Varying the degree that vectorial transmission is reduced

Fig 2 and Table 2 show the impact of only domestic vectorial interruption to varying degrees over time on T. cruzi transmission events, prevalence, and the number of acute, indeterminate, and chronic Chagas disease cases. The largest reductions in prevalence were seen within the first year of reducing vector-host contact with the impact becoming stable by year five, regardless of the degree of reduction. Fig 2A shows the reduction in total T. cruzi transmission events in humans. Over the course of one year, a 50% to 100% reduction in domestic vector-host contact resulted in a 42.8% to 82.5% relative reduction in the number of new acute Chagas cases; this increased to a relative reduction of 46.1% to 83.0% over five years (Fig 2A and Table 2). Even with a sharp reduction in the total number of new transmission events, the number of Chagas disease cases remained relatively stable over time, with a decrease in the number of indeterminate and chronic disease cases taking approximately 12 years to manifest (Table 2). Fig 3B shows the impact of varying parameters on new acute cases with a 100% reduction in domestic vector-host. As shown, the rank order of parameters change from the no interruption scenario so that transmission from vector to dog, congenital transmission, and transmission from vector to humans had the largest impact. Varying transmission from vector to dog, transmission from vector to human, and the proportion at which triatomines feed on humans to their extremes resulted 0.08 to 0.13 new acute cases each year.
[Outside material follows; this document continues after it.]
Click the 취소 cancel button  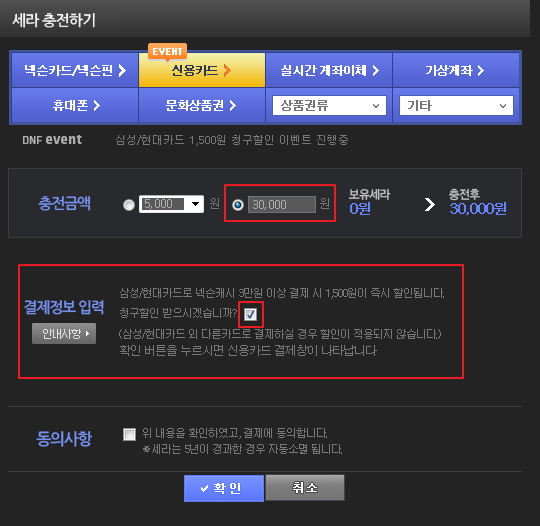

Among triatomines (Fig 2B and 2C), T. cruzi prevalence among domestic triatomines experienced relative decreases of 16.2%, 21.3%, 25.8%, and 27.7% compared to no reduction for vector-host reductions of 50%, 70%, 90%, and 100% respectively, after five years, while peridomestic triatomines garnered relative reductions up to 3.9%. After 50 years, the prevalence among triatomines ranged from 10.9% to 17.4% in the domestic (15.8% for base assumptions, Fig 2B) and from 30.4% to 48.6% in the peridomestic (44.2% for base assumptions, Fig 2C) settings under all conditions tested with a 100% vector-host reduction. The prevalence of T. cruzi among dogs decreased to 8.7% at 5 years when attenuating domestic transmission by 50% to 100% (Fig 2D).

The differences between scenarios in Fig 2 and Table 2 show that gains can be achieved by increasing the degree of vector-host interruption at different points in time. For example, increasing from 50% to 100% in year 3 would result in 2.0 total transmission events by year 5 compared to 2.7 events per 2,000 persons.
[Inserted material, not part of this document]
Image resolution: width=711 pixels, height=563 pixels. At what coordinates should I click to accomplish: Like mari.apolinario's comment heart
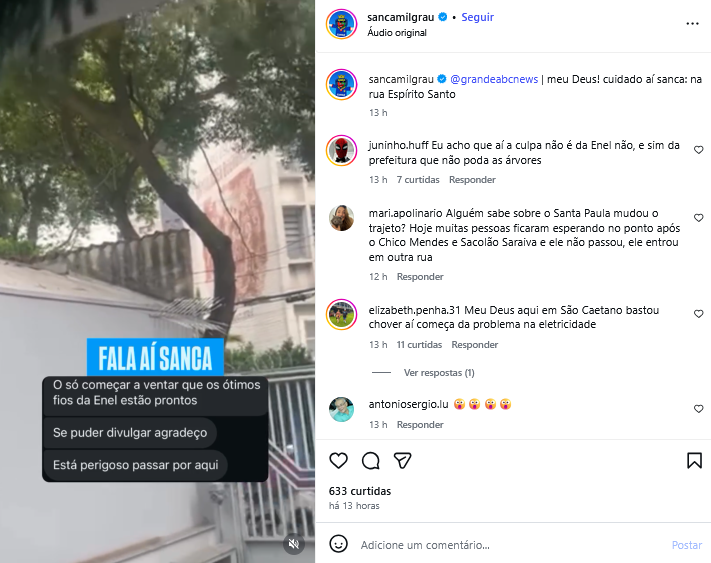pos(698,218)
Varying the degree that congenital transmission is reduced

After five years, only controlling congenital transmission led to a 2.4% (30% reduction) to 8.1% (100% reduction) relative reduction in the total number of new acute cases. This resulted in 0.1 to 0.4 fewer total transmission events, respectively. However, controlling only congenital transmission had very little impact on T. cruzi prevalence in triatomines and dogs, with maximum relative reductions of 0.9%, 0.2%, and 0.1% in domestic triatomine, peridomestic triatomine, and dog seroprevalences, respectively, after five years.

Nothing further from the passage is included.